Life Insurance Industry Use of Captive Insurance/Reinsurance
In June 2013, the New York Department of Financial Services through its Superintendent, Benjamin M. Lawsky published the results of an examination they had conducted over the previous year, by the name “Shining a Light on Shadow Insurance: A Little-Known Loophole That Puts Insurance Policyholders and Taxpayers at Greater Risk”. The Lawsky Report does bring to light some potentially alarming results.

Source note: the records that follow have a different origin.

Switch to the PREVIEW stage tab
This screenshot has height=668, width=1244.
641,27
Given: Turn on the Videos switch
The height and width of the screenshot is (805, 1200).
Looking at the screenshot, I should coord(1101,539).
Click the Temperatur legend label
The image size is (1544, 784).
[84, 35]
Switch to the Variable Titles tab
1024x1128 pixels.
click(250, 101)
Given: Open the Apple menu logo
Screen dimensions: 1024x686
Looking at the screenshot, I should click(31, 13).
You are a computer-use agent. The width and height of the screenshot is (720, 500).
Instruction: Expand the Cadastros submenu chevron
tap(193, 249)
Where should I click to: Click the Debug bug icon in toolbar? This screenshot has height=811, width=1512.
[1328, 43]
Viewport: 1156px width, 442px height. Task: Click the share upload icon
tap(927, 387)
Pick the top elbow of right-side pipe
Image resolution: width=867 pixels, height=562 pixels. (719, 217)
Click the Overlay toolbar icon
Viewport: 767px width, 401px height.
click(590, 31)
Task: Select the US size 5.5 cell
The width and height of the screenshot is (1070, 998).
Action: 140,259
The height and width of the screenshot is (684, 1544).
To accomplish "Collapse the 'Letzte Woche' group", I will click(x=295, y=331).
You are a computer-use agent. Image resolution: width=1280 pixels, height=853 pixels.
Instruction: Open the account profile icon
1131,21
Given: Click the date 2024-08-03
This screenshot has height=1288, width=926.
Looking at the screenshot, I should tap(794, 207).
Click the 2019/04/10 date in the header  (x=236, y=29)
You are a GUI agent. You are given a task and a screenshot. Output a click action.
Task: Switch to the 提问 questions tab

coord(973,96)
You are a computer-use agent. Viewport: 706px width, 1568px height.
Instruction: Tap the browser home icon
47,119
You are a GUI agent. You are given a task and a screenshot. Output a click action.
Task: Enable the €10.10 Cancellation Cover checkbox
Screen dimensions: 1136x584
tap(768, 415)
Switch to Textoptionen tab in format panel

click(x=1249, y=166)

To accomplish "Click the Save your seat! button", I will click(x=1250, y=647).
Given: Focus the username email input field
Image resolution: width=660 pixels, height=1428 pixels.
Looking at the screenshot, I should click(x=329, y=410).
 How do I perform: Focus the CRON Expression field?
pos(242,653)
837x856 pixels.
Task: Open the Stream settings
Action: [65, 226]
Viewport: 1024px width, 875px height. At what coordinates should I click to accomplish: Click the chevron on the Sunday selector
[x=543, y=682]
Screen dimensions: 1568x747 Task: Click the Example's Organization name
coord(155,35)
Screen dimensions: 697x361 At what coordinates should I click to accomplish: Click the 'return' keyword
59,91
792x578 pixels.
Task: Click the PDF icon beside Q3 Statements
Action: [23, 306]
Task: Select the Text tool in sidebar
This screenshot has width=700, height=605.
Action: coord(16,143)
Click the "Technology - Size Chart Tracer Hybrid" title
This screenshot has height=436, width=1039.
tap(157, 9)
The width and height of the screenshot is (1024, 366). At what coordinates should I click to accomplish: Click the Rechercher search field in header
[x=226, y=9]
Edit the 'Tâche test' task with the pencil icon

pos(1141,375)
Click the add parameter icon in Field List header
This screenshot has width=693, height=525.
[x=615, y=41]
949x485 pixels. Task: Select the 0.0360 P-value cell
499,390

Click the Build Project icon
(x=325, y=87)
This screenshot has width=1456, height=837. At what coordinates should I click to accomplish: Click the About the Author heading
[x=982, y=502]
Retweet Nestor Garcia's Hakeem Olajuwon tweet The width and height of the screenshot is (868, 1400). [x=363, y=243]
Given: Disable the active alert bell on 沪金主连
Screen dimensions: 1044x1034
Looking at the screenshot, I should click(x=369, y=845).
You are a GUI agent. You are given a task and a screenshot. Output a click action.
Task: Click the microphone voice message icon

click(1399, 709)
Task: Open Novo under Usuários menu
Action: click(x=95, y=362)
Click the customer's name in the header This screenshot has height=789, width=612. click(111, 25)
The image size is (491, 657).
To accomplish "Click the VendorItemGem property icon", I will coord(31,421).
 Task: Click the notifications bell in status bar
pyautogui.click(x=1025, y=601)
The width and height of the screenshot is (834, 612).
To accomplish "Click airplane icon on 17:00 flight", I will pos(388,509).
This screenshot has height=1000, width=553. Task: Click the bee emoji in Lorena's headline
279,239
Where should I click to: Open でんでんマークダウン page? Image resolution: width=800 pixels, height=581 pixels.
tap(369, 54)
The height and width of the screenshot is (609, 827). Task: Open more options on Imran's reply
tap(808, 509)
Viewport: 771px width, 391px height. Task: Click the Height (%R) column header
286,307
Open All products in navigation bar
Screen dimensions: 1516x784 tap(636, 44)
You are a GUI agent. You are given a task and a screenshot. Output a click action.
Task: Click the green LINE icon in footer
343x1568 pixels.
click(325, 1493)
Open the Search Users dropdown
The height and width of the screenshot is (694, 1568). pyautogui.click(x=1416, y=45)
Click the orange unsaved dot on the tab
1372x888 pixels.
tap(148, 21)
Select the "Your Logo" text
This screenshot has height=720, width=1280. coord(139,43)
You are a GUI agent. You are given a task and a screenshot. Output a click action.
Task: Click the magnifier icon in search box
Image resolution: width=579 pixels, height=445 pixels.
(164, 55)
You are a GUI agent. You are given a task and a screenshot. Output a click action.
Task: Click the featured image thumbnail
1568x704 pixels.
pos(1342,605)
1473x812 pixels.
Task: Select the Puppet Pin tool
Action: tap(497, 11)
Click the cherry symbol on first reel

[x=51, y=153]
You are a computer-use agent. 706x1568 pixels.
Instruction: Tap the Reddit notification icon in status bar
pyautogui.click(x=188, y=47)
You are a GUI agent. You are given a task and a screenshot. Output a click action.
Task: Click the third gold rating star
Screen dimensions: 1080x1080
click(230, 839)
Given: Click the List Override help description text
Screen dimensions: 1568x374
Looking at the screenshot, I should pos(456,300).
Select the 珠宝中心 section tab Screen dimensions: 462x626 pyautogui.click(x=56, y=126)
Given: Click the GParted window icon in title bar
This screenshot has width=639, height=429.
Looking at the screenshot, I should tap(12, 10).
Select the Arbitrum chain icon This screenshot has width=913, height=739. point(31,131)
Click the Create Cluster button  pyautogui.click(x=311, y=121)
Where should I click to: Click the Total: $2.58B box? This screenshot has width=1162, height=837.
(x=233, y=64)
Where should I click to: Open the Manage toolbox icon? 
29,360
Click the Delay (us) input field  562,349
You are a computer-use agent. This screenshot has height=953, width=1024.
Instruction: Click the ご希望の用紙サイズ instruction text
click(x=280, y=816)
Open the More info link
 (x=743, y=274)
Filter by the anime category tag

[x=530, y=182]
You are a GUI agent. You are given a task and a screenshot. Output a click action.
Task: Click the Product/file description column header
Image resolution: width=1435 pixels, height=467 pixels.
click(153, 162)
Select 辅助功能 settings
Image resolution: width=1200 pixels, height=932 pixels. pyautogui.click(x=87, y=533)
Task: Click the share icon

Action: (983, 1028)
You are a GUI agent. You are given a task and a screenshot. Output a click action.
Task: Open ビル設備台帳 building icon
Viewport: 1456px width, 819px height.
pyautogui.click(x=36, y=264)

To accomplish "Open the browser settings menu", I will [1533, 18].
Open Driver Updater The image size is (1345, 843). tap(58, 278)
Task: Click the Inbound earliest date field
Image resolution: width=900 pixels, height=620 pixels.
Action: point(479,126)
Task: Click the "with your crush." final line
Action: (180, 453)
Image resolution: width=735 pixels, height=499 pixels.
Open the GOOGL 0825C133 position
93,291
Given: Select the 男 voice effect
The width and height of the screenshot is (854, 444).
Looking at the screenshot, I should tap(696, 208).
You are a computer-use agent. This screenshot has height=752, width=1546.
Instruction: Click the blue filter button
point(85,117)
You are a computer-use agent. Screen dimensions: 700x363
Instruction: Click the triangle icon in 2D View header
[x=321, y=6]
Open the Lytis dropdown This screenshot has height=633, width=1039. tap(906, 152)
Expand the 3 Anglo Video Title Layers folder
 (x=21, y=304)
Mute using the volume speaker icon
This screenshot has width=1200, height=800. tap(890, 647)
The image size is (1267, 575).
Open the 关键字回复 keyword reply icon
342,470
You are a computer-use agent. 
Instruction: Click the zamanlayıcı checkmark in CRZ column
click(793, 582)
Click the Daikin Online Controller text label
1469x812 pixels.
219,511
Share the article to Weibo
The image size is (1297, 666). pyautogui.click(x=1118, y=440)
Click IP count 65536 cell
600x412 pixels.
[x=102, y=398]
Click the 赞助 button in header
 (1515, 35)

The report stems from life insurance companies use of “Captive Insurance/Reinsurance Companies”. A Captive is an insurance or reinsurance company created and owned by one or more entities to insure or reinsure the risks of those entities (owners). Captives are considered an alternative form of the risk financing called self-insurance (not to be confused with no insurance) whereby the captive is owned by the insured/reinsured. Captives are established to meet the risk management needs of the entities that own them. Captives were originally formed and used within the Casualty Insurance industry to allow entities to deduct premiums paid to the captive insurance company in one year for losses that may be paid out over a number of years. The IRS will not allow a deduction for funds put into a reserve account for this same purpose. Captives are now used for a wide range of risks, including life insurance risks. Captive insurance companies being either or both an insurance company or a reinsurance company, which can underwrite almost any risk a commercial insurer can provide, including some a commercial insurer/reinsurer cannot or will not insure/reinsure.
Captives are formed by major multinational corporation, including almost all of the Fortune 500 companies, medium-sized closely-held family companies and nonprofit organizations, to name just a few categories of entities. These captive insurance companies are like any commercial insurance or reinsurance company, in that, they are regulated by state or national regulatory agencies depending on their domicile, just like any other insurance company, with annual reporting, capital and reserve requirements. The one and main difference in regular insurance companies and captive insurance companies, other than their ownership, is the capital requirements the states or country regulators require of them. Whereas a regular insurance company may be required to have $2,000,000 in minimum capital to begin operations; a captive insurance company could begin in the same domicile with as little as $250,000.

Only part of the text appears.